Multiple studies indicate that approximately 2/3 of HCWs take short-term “sick leave” each year, that the rate is higher among lower-status occupations, and that half of all of this sick leave is attributed to respiratory and/or gastrointestinal illness (e.g., Donovan et al, 2013; Tripathi et al, 2010).

However, illness itself is only one source of sick-absence among HCWs.  Belita et al (2013) report that higher rates of sick absence are associated with larger institutions, urban settings, high workload, unpopular organizational change, being unmarried, and being older. These findings are supported by Borman et al (2010). There is disagreement in the literature about whether sex is a relevant predictor of absence, and it is likely that sex and occupational role are confounded.


It is important to be clear about what type of illness is being considered in research studies (voluntary/involuntary and planned/unplanned) as well as the source of the data itself.  Donovan et al (2008) provide an excellent methodological example of how to properly analyze sick-absence data.  However, from the existing body of published research, much more can be learned about injury and mental health related to long-term disability than can be learned about sick-absence owing to infections.

We do know that HCWs experience higher rates of work absence for all causes, including respiratory and gastrointestinal illness.  The burden on the healthcare system cannot be calculated, however, because of the spectre of lower absenteeism among workers who are ill causing infections among patients.

More research is needed

More research is needed, particularly in the US, to improve our understanding of the relationship between occupational hazards and infection-related illness among HCWs.
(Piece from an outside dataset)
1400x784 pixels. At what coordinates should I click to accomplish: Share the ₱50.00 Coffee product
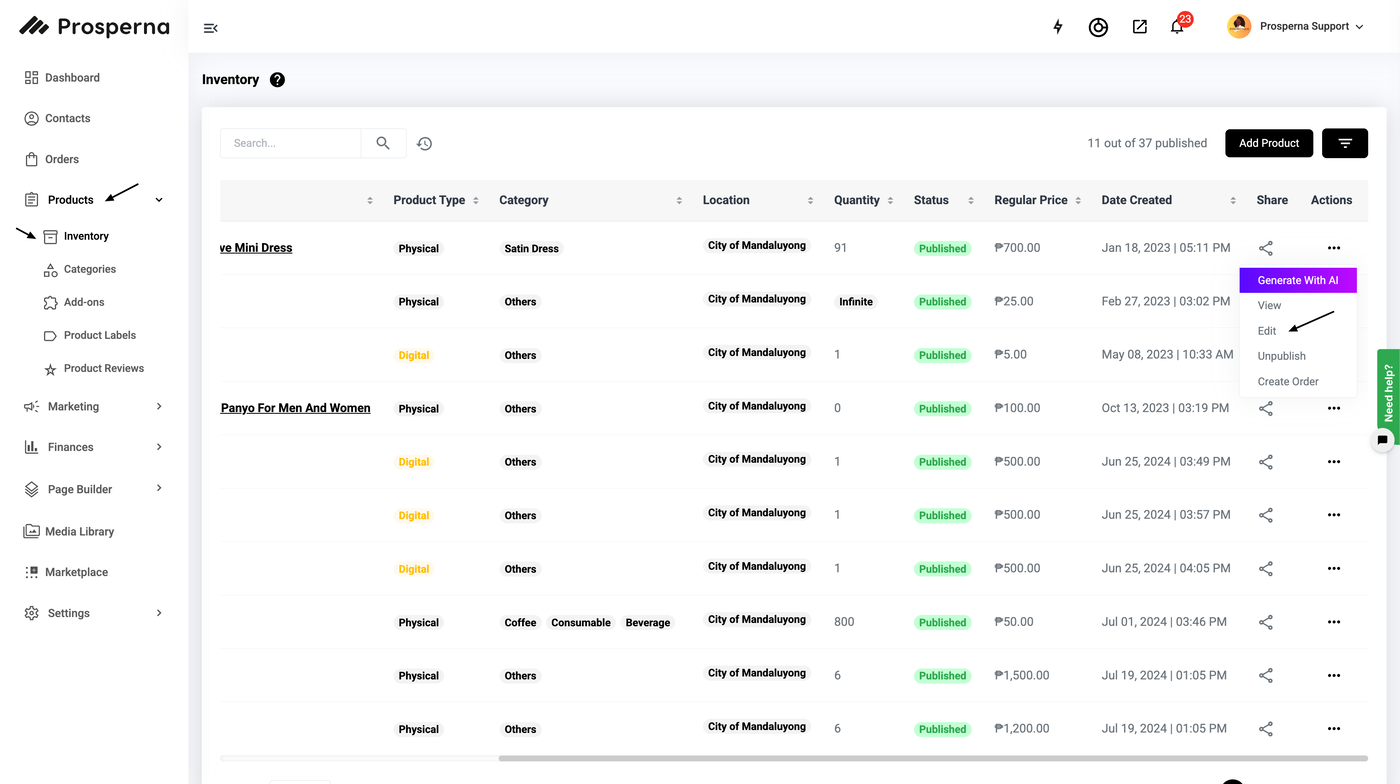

Further analysis is required on the impact of HCW absenteeism and the financial impact of Worker Compensation claims

Suggested Next Step / Action Items

To increase and improve the data available for analysis of the impact from absenteeism among HCWs on Workers Compensation, particularly in the US, we would suggest the following be considered:

  1. Confirm the ROI potential internally through better insights into reducing Workers Comp loss claims should better data be available, initially using some of the information provided
  2. Develop the methodology to calculate the financial loss claim/ financial impact to an insurer offering Workers Comp coverage – and the data necessary to support this methodology
  3. Incent and engage with preferred partner hospitals for data gathering and discovery
  4. Provide those hospitals with a tool that will allow them to record the data required to validate the Workers Comp methodology or be coded in such a way that it can be tracked separately
  5. Develop quality metrics and incentives for wider hospital participation re: data gathering and reporting.
  6. Integrate these metrics into a full hospital assessment that can be used to assess healthcare institutions for the risk of Workers Comp claims on a going forward basis.


  1. Belita A, Mbindyo P, English M. (2013). Absenteeism amongst health workers – developing a typology to support empiric work in low-income countries and characterizing reported associations. Human Resources for Health 11(34).
  2. Donovan TL, Moore KM, VanDenKerkhof EG. (2008). Employee absenteeism based on occupational health visits in an urban tertiary care Canadian hospital. Public Health Nursing 25(6), 565-575.
  3. Eriksen W, Bruusgaard D, Knardahl S. (2004). Work factors as predictors of sickness absence attributed to airway infections; a three month prospective study of nurses’ aides. Occupational and Environmental Medicine, 61(1), 45­51.
  4. Gorman E, Yu S, Alamgir H. (2010). When healthcare workers get sick: exploring sickness absenteeism in British Columbia, Canada. Work 35, 117-123.
  5. Tripathi M, Mohan U, Mukesh T, Verma R, Masih L, Hem CP. (2010). Absenteeism among nurses in a tertiary care hospital in India. The National Medical Journal of India 23(3).